*** Excerpted passage ***
Here I am, unable to find the first word with which to begin my final class project due next week, writing without stopping for air on a blog that would give me neither an “A” nor a tuition refund. FML(?) Back to work now.

Remembering Feynman

I strongly recommend Richard Feynman’s book Surely You Must Be Joking, Mr. Feynman! for anyone interested in the appreciation of the world and the little beautiful things in it. Not able to tell you why I’m thinking about him right now, I found his recollection of his childhood and professional life to be one of the most pleasurable one I’ve ever read. I can say for a fact that his was one of the best books I’ve ever read. And the last time I read this book was more than five years ago. He also wrote The Pleasure of Finding Things Out and What Do You Care What Other People Think.

Written from transcripts of interviews recorded over a long period of time, the man walks through the many curious instances of his precociousness, from learning the secret of mathematics to learning to pick locks and safes. At some point in the later parts of my teenage years, I almost learnt to pick locks too, picking after the physicist. I failed terribly. It was the early days of internet in Nigeria and I desperately craved its promised access to the information highway, and I would do almost anything to get usernames and passwords of uncles and friends without their permission. I failed at that too, eventually, and I remember the very many nairas, savings from my first real (also poorly-paying) job at a computer service centre, which I spent surfing the internet and learning new things along the way. Who knew that a day would come when everyone had internet on their computers for 24 hours every day. As far back in 1997 in Nigeria, that looked like a faraway fantasy of a future.

The book by Feynman also takes us back to the beginning of the research into developing the atomic bomb, and all the mischief he caused on site of the research facilities at Princeton, and as a professor at Carlton and MIT, picking locks and leaving clues for his scandalized superiors.  He claimed to be the only person to see the bomb tested with his own eyes through the UV shield of a car. All the other people wore glasses. (He also worked at Los Alamos at some point later). Beside the lucid and very absorbing prose and his story telling abilities, Feynman comes across as an eternally curious being not limited to his field (of Physics) or any field at all in his approach to understanding the world. After the crash of the space shuttle “The Challenger”, he broke down the hard details of a scientific error for the common man on TV at a public hearing, and cemented his reputation forever. Whenever I think about my outlook on the world, I think about how much of it I owe to the kinship with the spirit in Feynman’s book. I also immediately begin to look for the phone numbers of my friends who have always pawned my copy every time I buy a new one.

From the love of the science of language, to syntax, to computer programming (which I learnt at some point during the idle times after my secondary school), to learning to play musical instruments, sing, laugh, ride bicycles, almost crash my parents’ car, mess up my cousin’s hair at some point with the barber’s clipper as an experiment (and getting deservedly pummeled for it later on), and learning to draw, to paint, to write, to learn languages, and mostly to explore the many awesome areas of life as it tosses them my way, I have learn to live life to the full. We have less than 24 hours of it at our disposal every day, but it’s amazing just how much pleasure each discovery brings. If I ever become famous, I want to be like Richard Feynman, a wonderful down-to-earth physicist and a great teacher whose ideas changed the way we looked at the world, but who himself never stopped being just a man, with a regular (although many times very mischievous) taste and sensibilities.
*** End of Excerpted passage ***
*** Data ***
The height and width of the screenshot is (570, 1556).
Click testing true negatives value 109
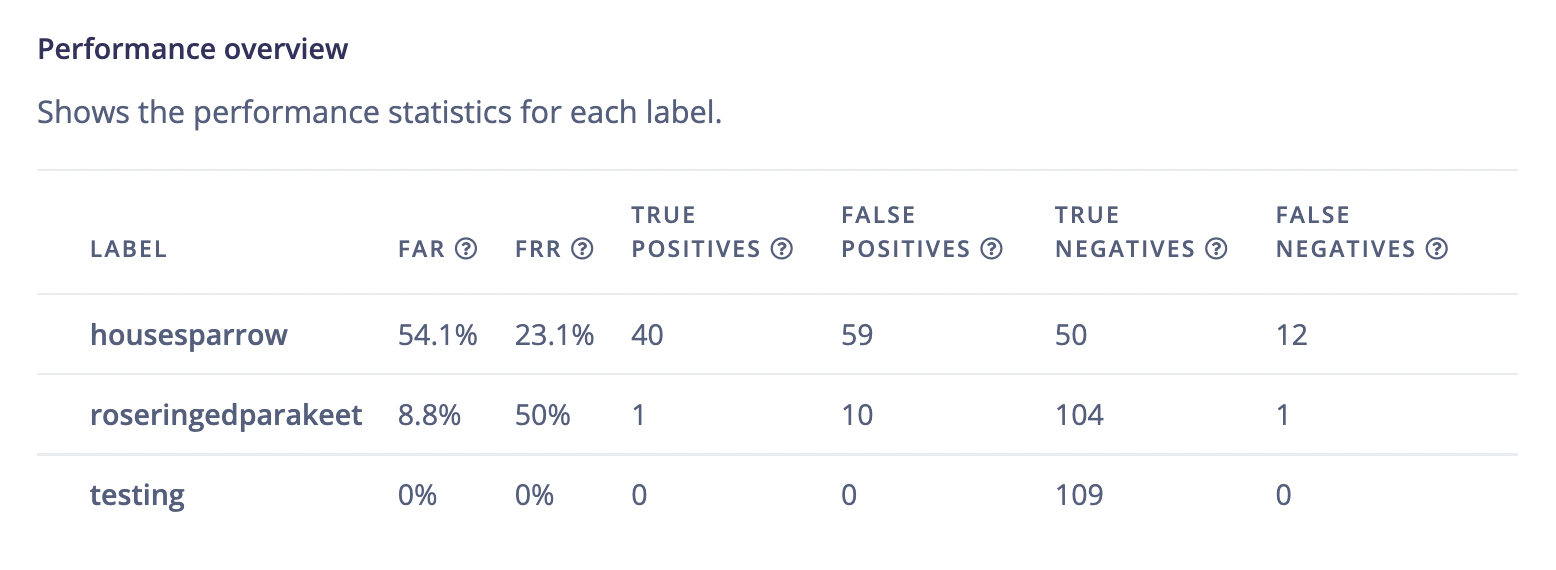tap(1079, 495)
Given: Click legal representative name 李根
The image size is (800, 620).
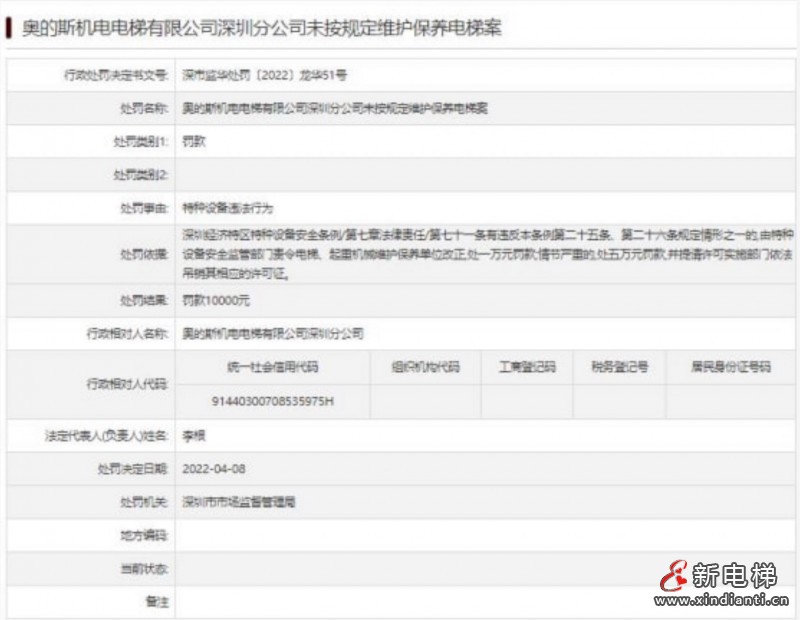Looking at the screenshot, I should click(x=194, y=436).
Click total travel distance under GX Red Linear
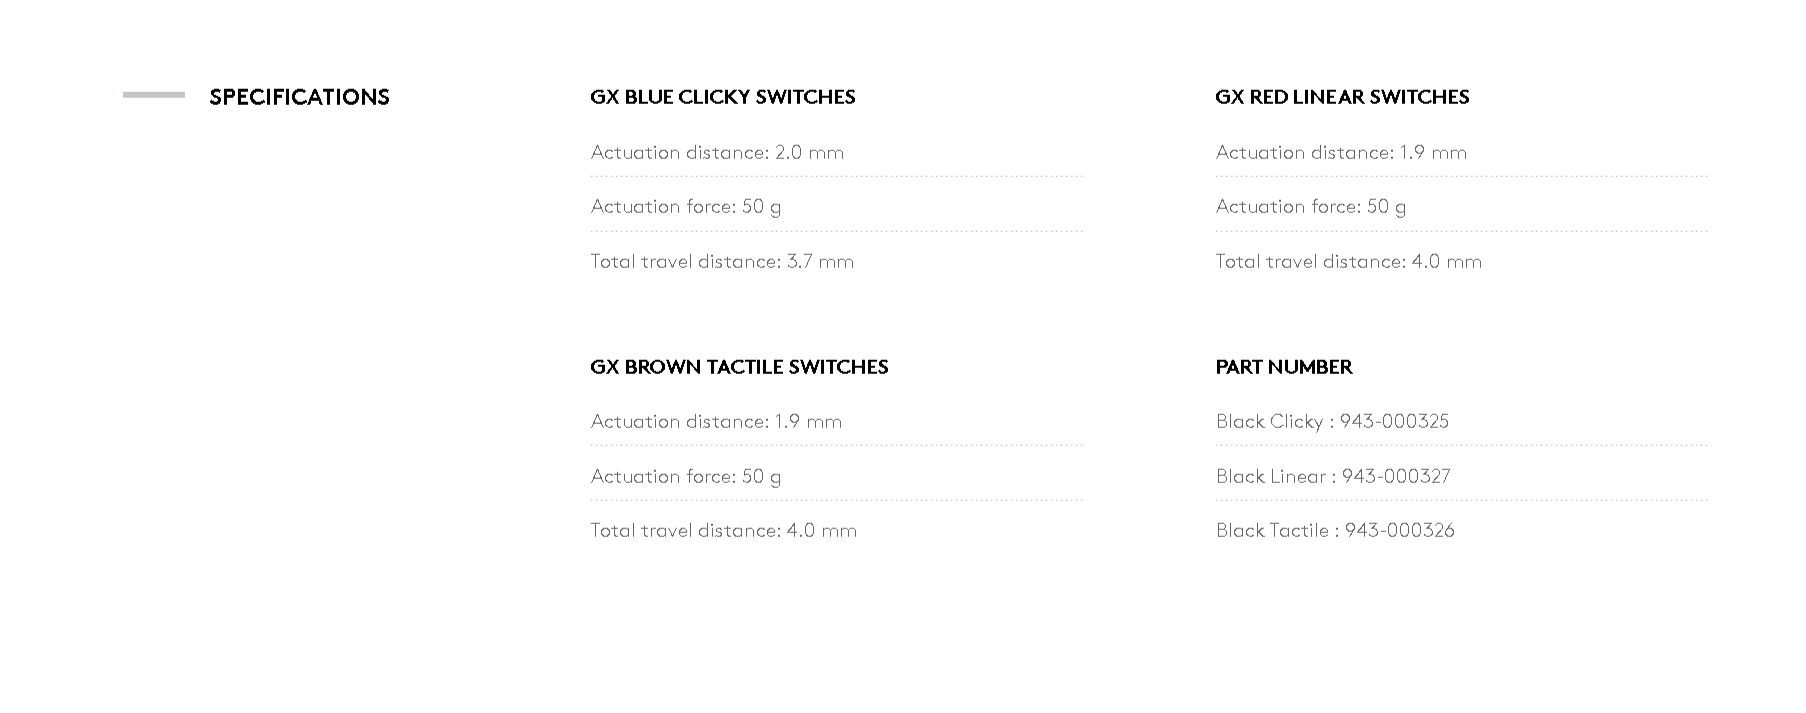This screenshot has height=713, width=1806. pos(1348,262)
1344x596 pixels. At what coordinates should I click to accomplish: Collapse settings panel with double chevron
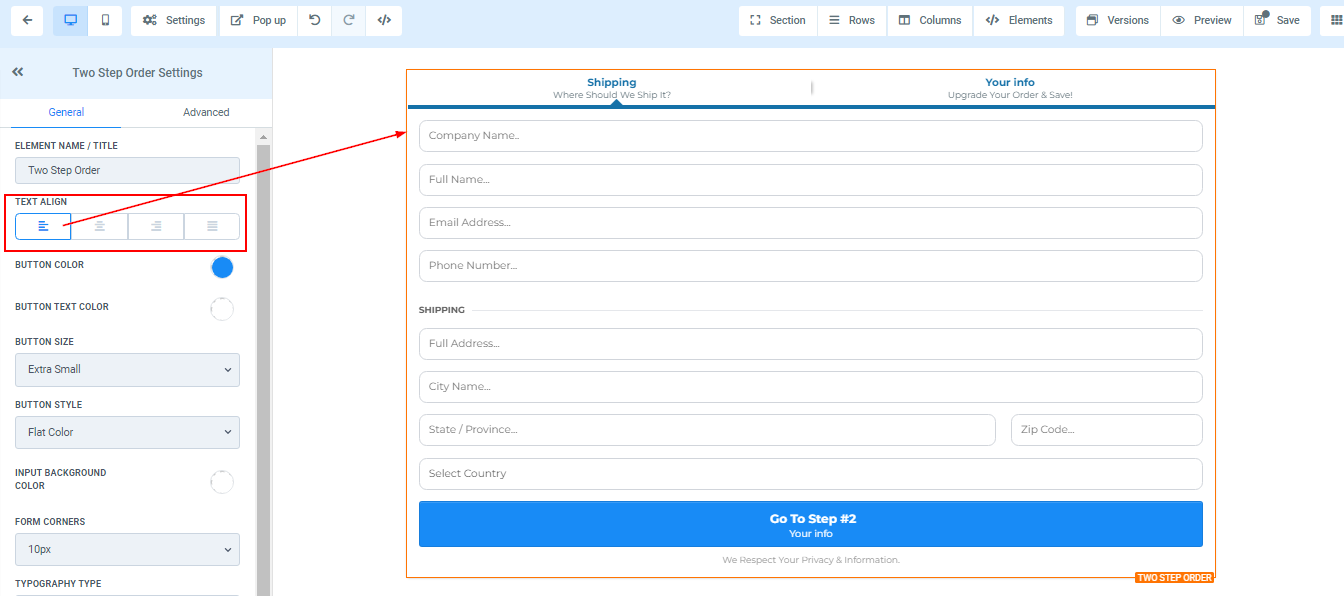click(x=18, y=72)
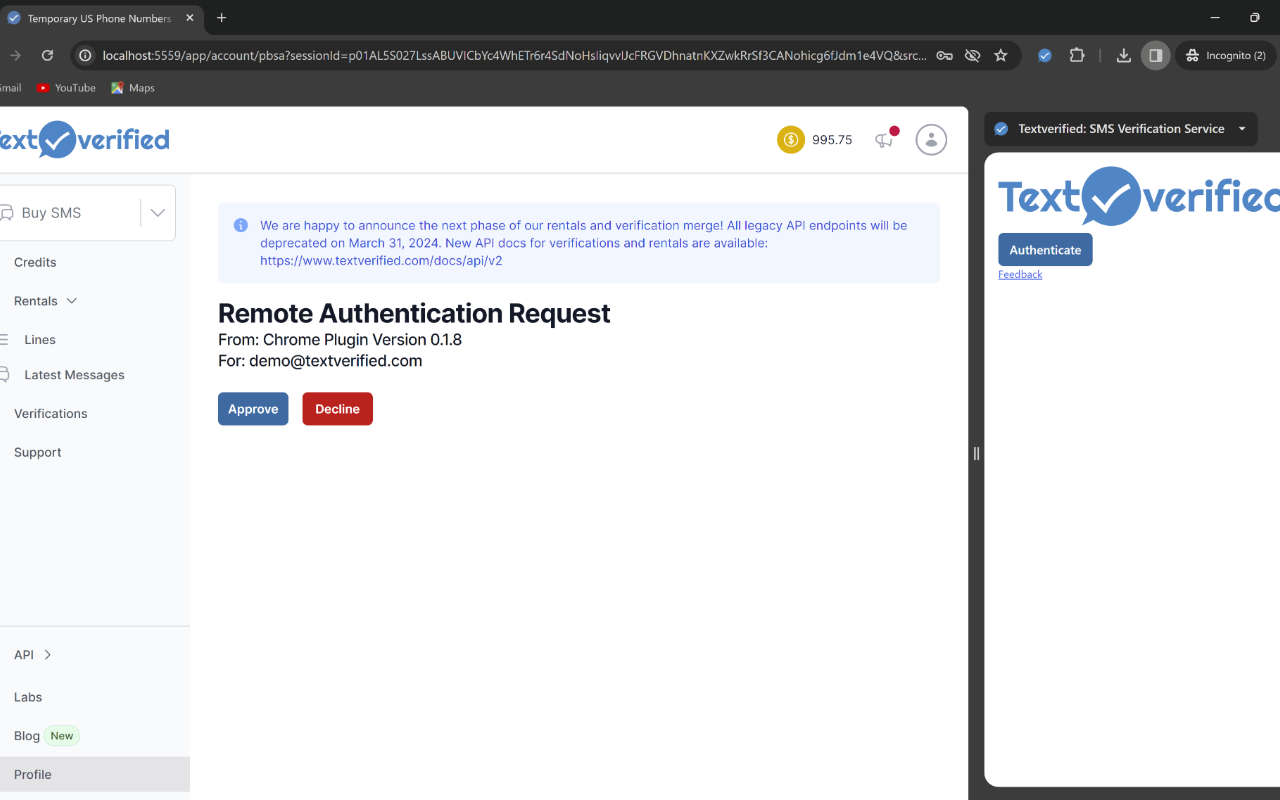Select Profile in the sidebar menu
This screenshot has height=800, width=1280.
tap(32, 774)
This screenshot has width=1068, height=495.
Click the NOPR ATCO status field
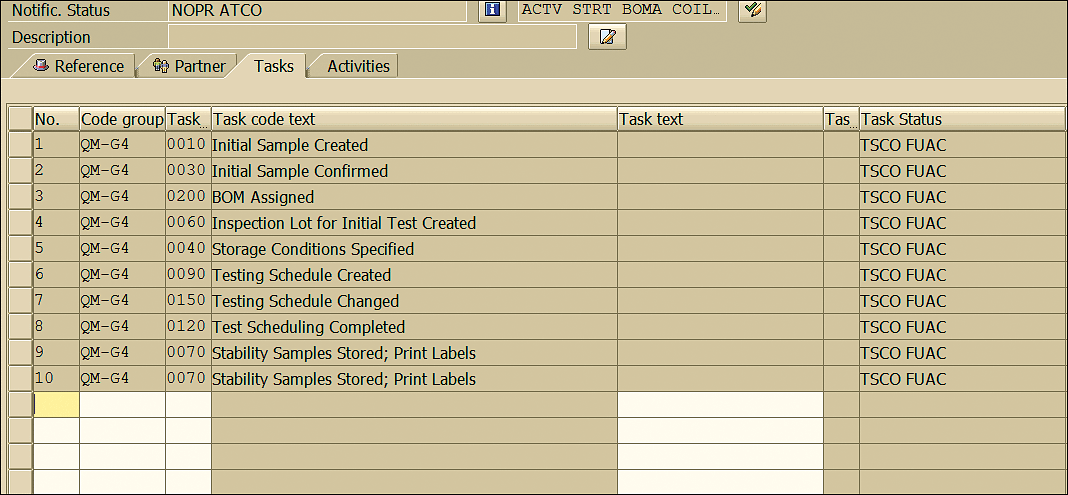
*** End of Data ***
Aim of the exercise » List every book title by Richard Feynman that the post remembering Feynman mentions.

Exercise answer »
- Surely You Must Be Joking, Mr. Feynman!
- The Pleasure of Finding Things Out
- What Do You Care What Other People Think